=== Begin Enclosure ===
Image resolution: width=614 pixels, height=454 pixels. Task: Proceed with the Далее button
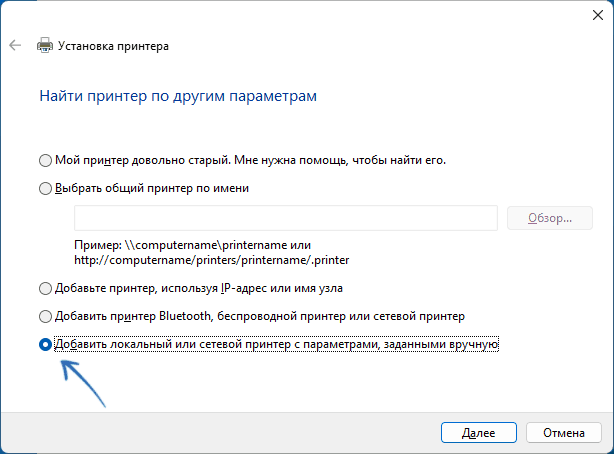tap(479, 432)
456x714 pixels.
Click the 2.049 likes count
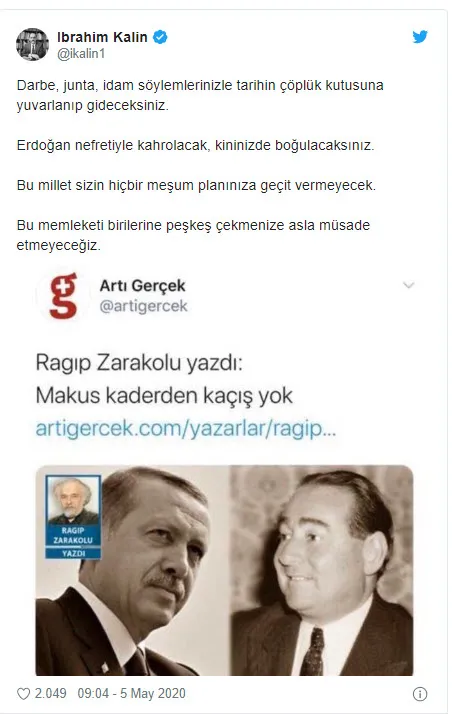pos(51,694)
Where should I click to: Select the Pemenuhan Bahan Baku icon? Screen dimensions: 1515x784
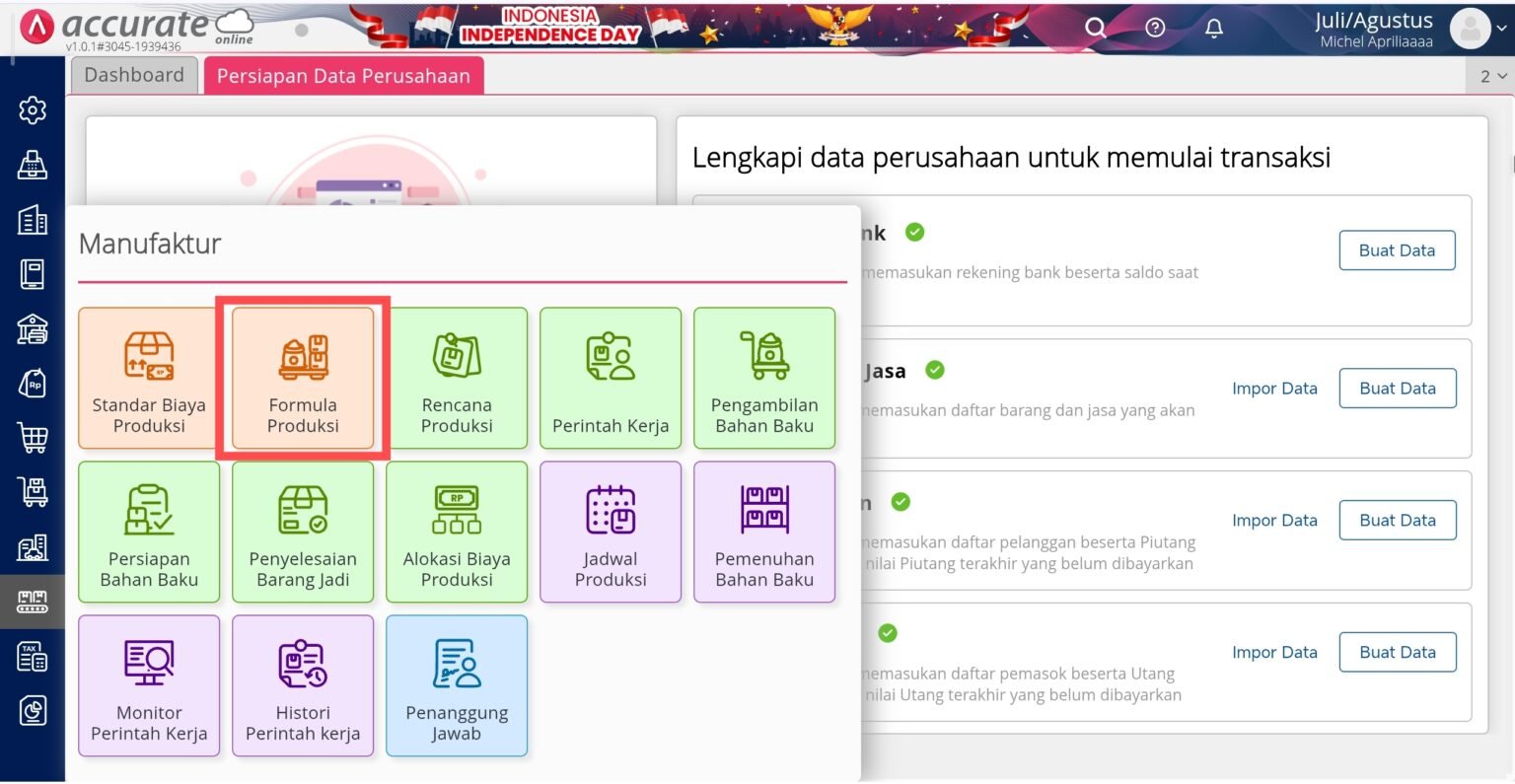[763, 532]
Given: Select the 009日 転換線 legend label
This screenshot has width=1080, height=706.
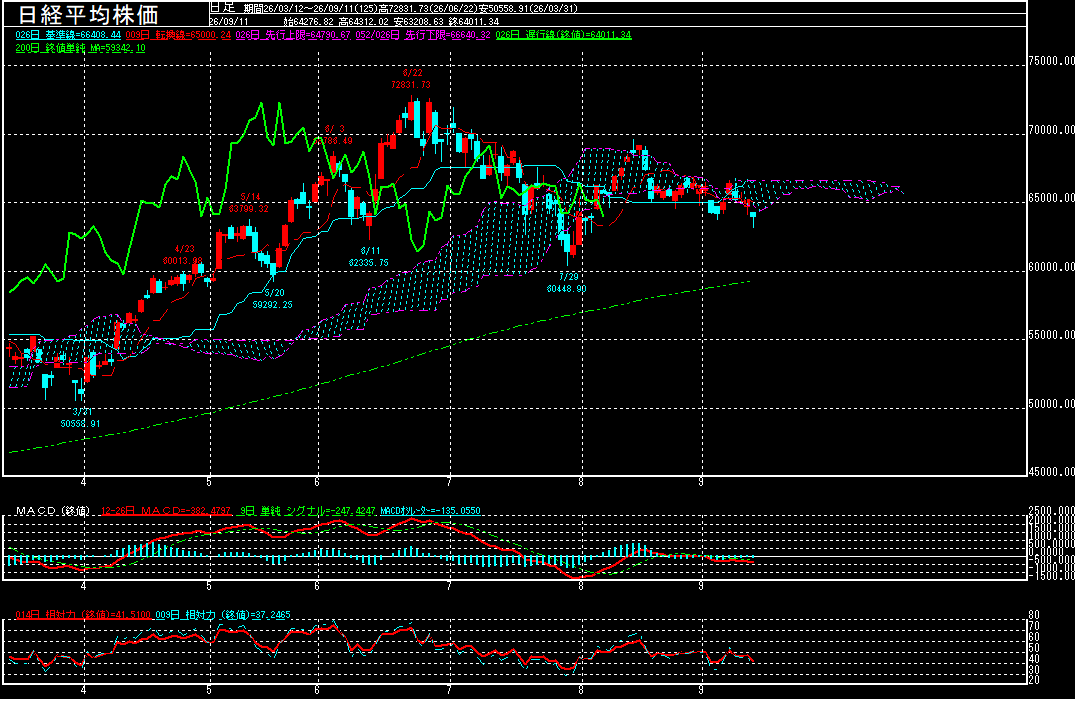Looking at the screenshot, I should coord(178,34).
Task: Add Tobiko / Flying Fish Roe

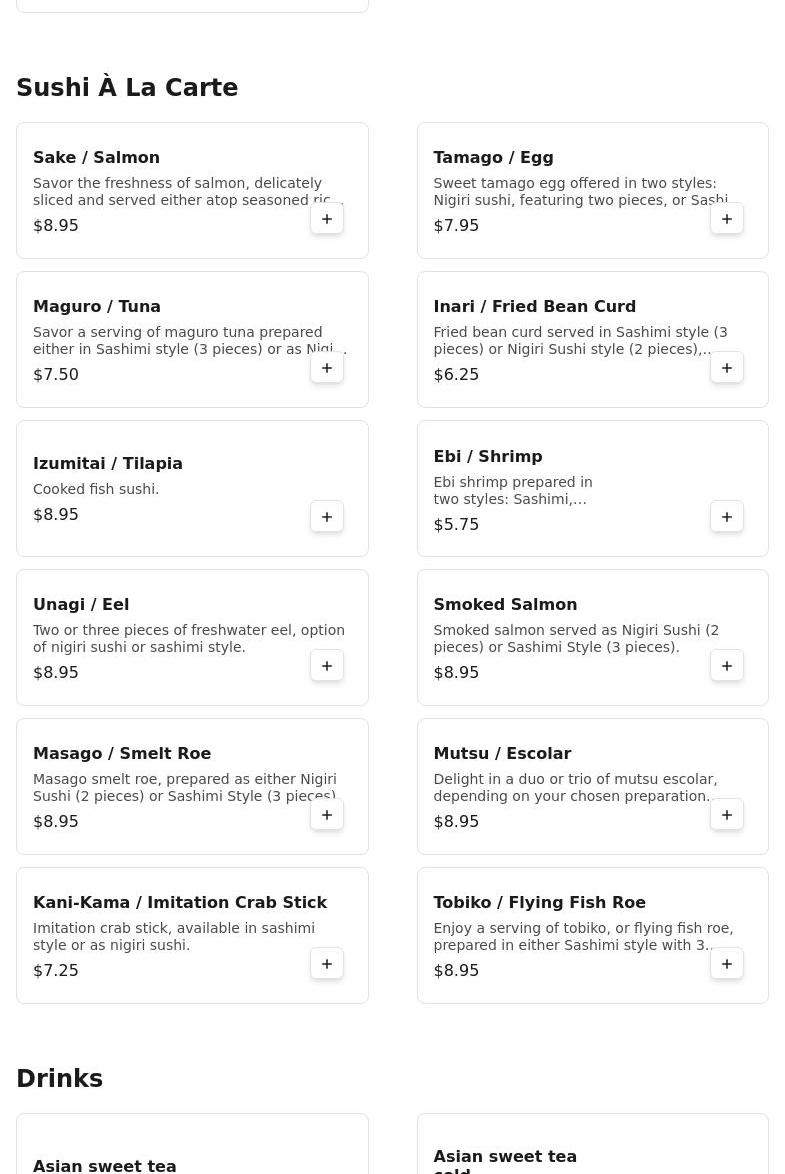Action: [727, 964]
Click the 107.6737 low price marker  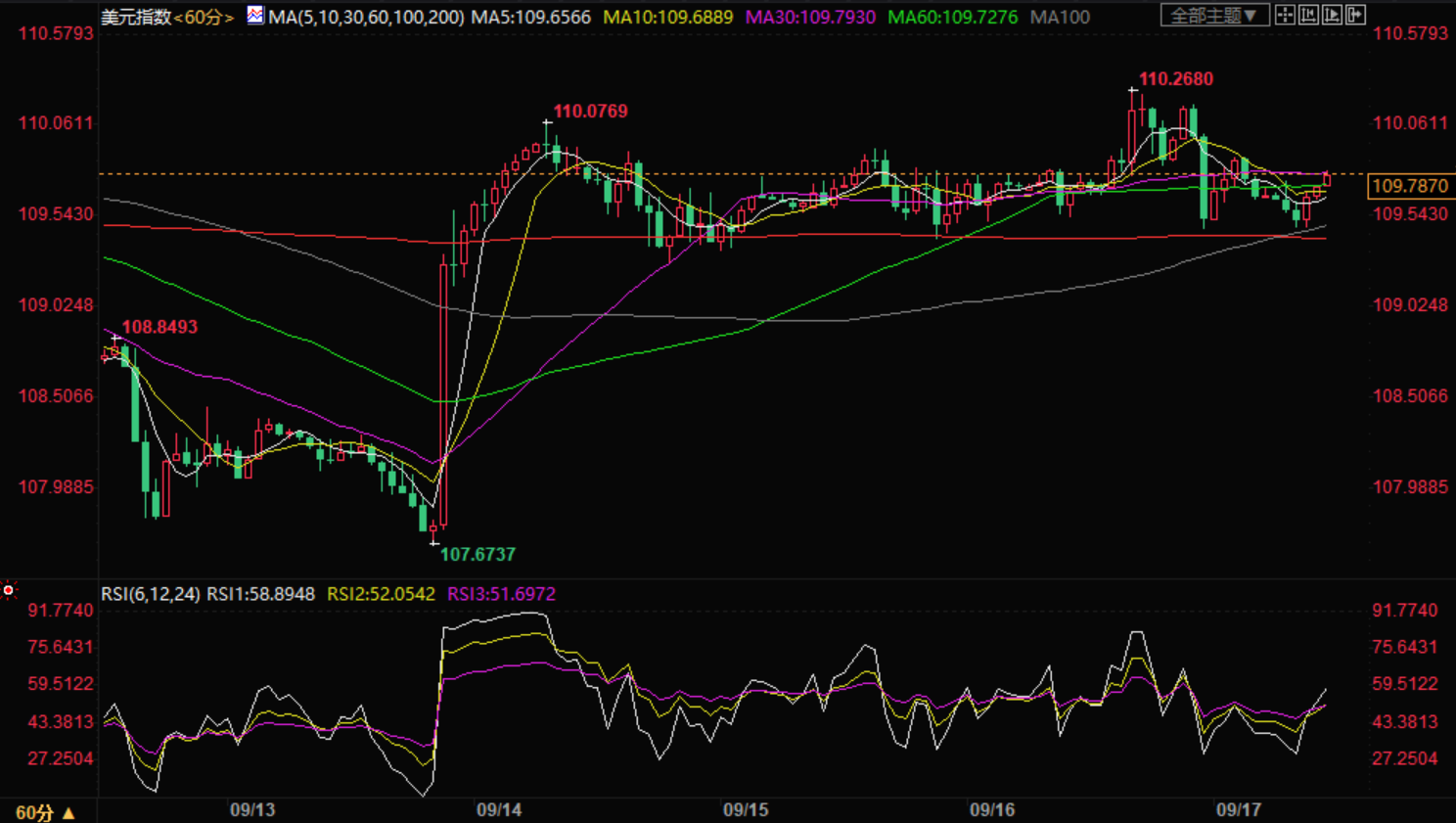(477, 554)
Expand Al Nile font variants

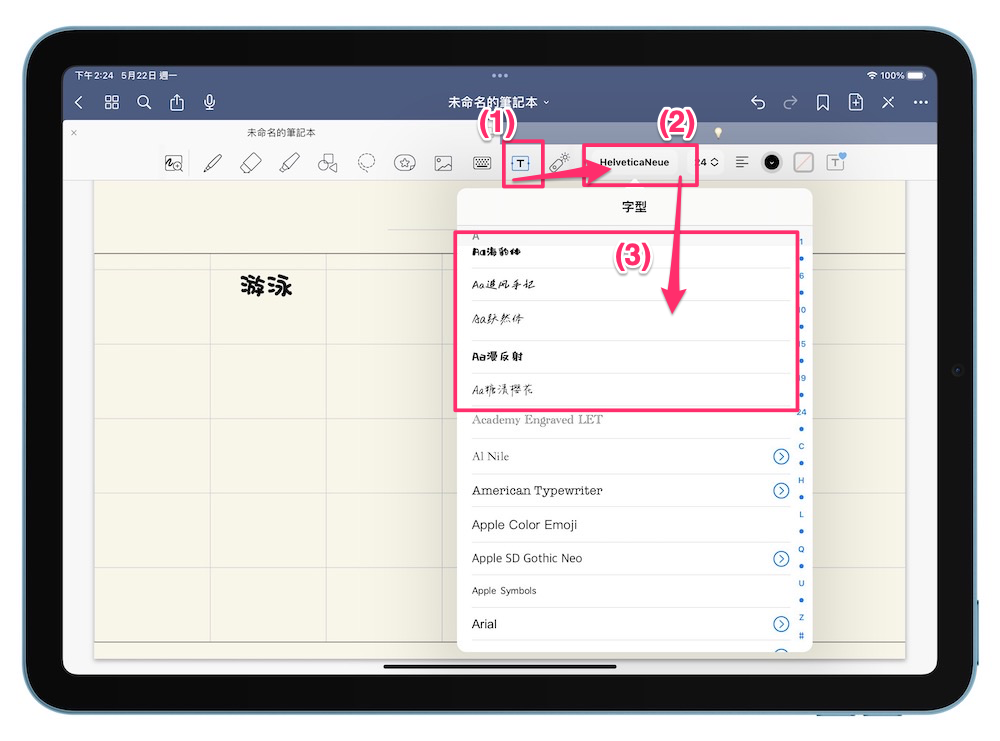click(x=781, y=457)
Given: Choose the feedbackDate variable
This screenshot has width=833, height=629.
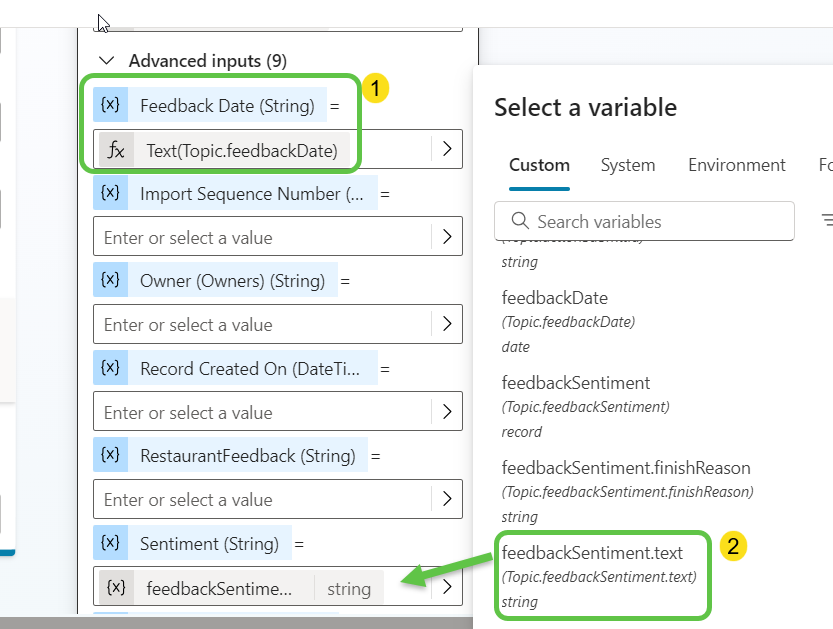Looking at the screenshot, I should coord(555,298).
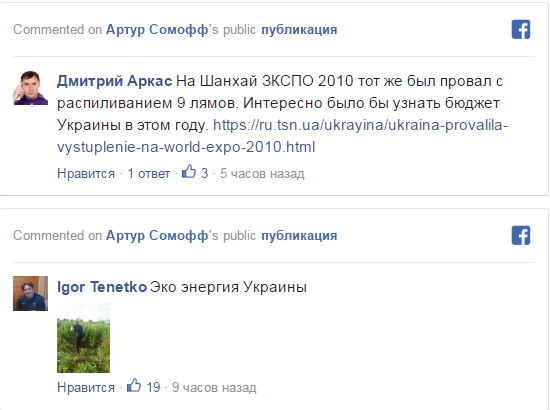Click the thumbs-up icon beside the 3 count
Screen dimensions: 550x410
click(x=189, y=172)
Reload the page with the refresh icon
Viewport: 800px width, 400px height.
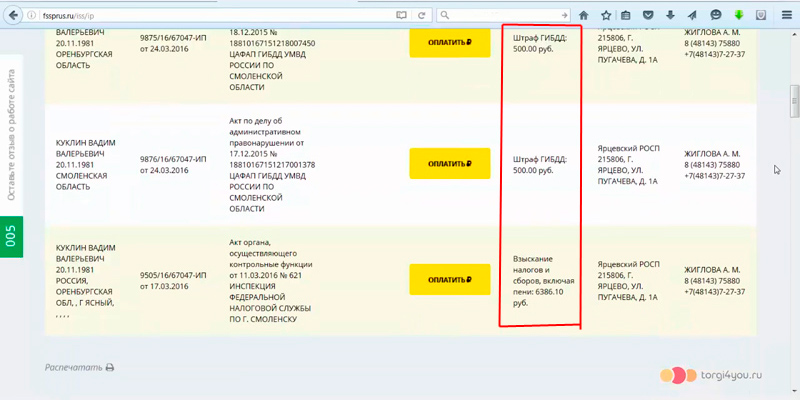pyautogui.click(x=421, y=15)
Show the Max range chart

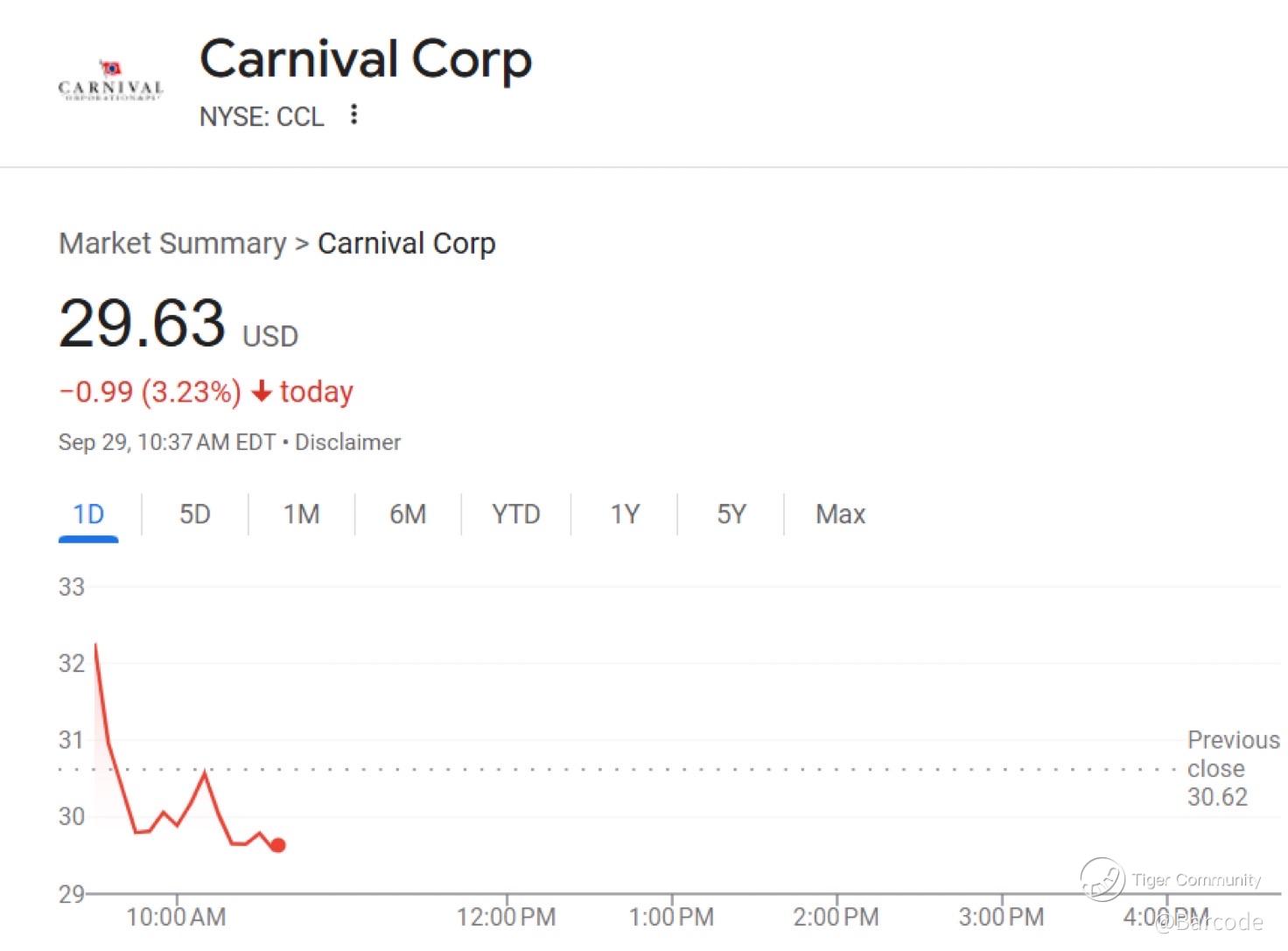[x=840, y=514]
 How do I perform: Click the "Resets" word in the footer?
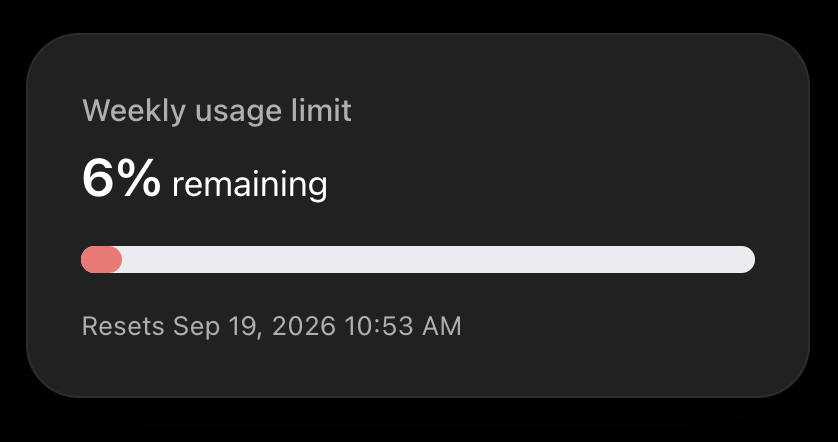point(123,326)
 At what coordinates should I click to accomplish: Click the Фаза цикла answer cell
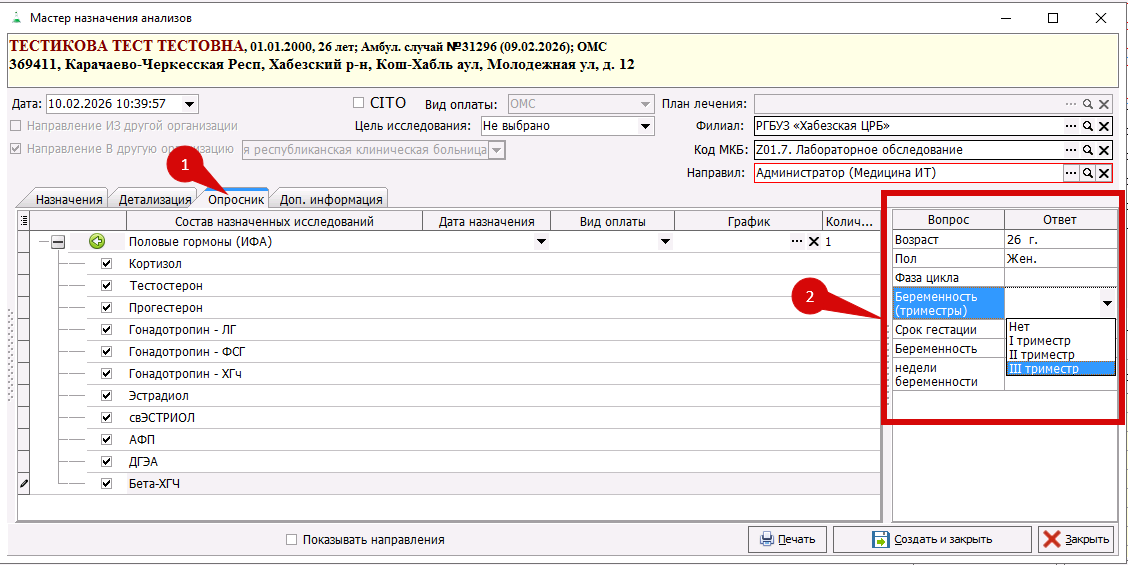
=== End Enclosure ===
▶ [TASK]: Look through the listing and return each line containing the word "Given".

▶ [SOLUTION FOR THIS PROBLEM]:
Given: Select the 009日 転換線 legend label
Given: Choose the feedbackDate variable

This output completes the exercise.